Roger Alton

Who says Test cricket is boring?

Getty Images 
issue 30 November 2024

Under a dark sapphire sky, tearing across grass as green as a lick of new paint, Mitchell Starc raced in to launch the first ball of the latest Australia vs India Test series last Friday. The murmur from the crowd of more than 30,000 at Perth’s Optus Stadium grew louder with every stride the tall, lean quickie took as he neared his point of delivery… is there anything more exciting than Test cricket at its best?

In countries that still take the five-day game seriously, big crowds still
fill big arenas

Most sporting contests start slowly – the cautious boxers circling each other, the centre forward tapping the ball backwards from the kick-off. But Test cricket – dozy old Test cricket, a five-day yawnfest you might think from what you hear about the future of the game – is different. The first ball is a signature delivery, a warning to the opposition of what is to come.

Starc, a fearsome left-armer, has form of course. Just ask Rory Burns, the Surrey captain, bowled behind his legs with the first ball of the 2021 Ashes series in Brisbane, an inswinging ripper from the jubilant Starc.  Starc tried it again last Friday against another left-hander, the 22-year-old genius that is Yashasvi Jaiswal, but this time the ball didn’t swing in and rocketed past for four byes.

It’s scenes like these – with the excitement potentially replicated every time a ball is bowled – that make you wonder why Test cricket is seen as being moribund. Five days, the theory goes, is simply too long in this age when gratification has to be instantly served up, and when people don’t have the time to go to watch cricket on Monday afternoons.

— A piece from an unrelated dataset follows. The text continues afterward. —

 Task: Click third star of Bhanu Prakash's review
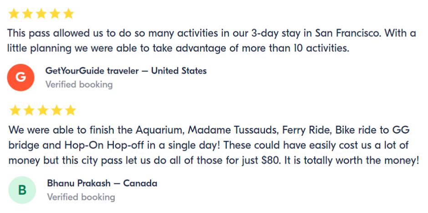point(43,110)
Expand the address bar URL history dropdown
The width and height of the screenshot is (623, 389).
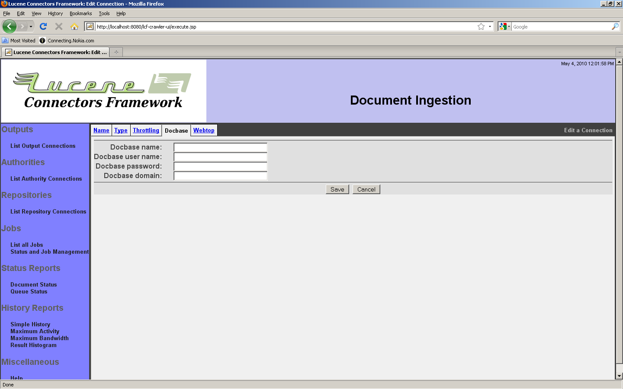[x=490, y=26]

So why is it then that in countries that still take the five-day game seriously – England, Australia and, to a lesser extent, India – big crowds do still fill big arenas? In September for example, with England 2-0 up in their three Test series against a largely underperforming Sri Lanka, if you turned up at the Oval hoping to buy a ticket you’d be disappointed. It seems that no one has told the marketing men that red ball cricket still exists and can be a thing of wonder if only they would get behind it.

And what a game that match in Perth was. In the end it was too one-sided to be a great contest – Australia being thrashed by 295 runs, despite destroying the Indian top order on the first morning – but on the way it was as vibrant an experience as almost anything sport has to offer. For a start, there was the spectacle of Jaiswal – a generational talent born into extreme poverty before travelling to Mumbai and camping out on the streets selling food to earn the money to learn his cricket, and still not looking old enough to get served in the Dog and Duck – scoring a brilliant, patient 161. He shared a big partnership with Virat Kohli, the king returning to form with a superb century and tearfully saluting his equally weepy wife up in the stands as India closed their innings.

There was some terrifyingly threatening fast bowling from the Australian triumvirate, as well as the best bowler in the world, Jasprit Bumrah, who took eight wickets in the game. And where there’s fast bowling there should be sledging. After Harshit Rana sent a bouncer whistling past Starc, batting at the end of the Aussie innings, Starc turned to him: ‘Harshit, I bowl faster than you and I’ve got a long memory.’ Marnus Labuschagne, the God-fearing Australian no. 3, who, as my mother used to say, has got a tongue on him, was engaged in a spectacular row with Mohammed Siraj, who doesn’t give much quarter either, after some excessively theatrical calling which didn’t go down well with Siraj.

I don’t have anything against white ball cricket, but nothing can match a great red ball game. We should just make sure enough people know about it. It was ominous that coverage of this fantastic game was overshadowed by the IPL auction. Oh dear.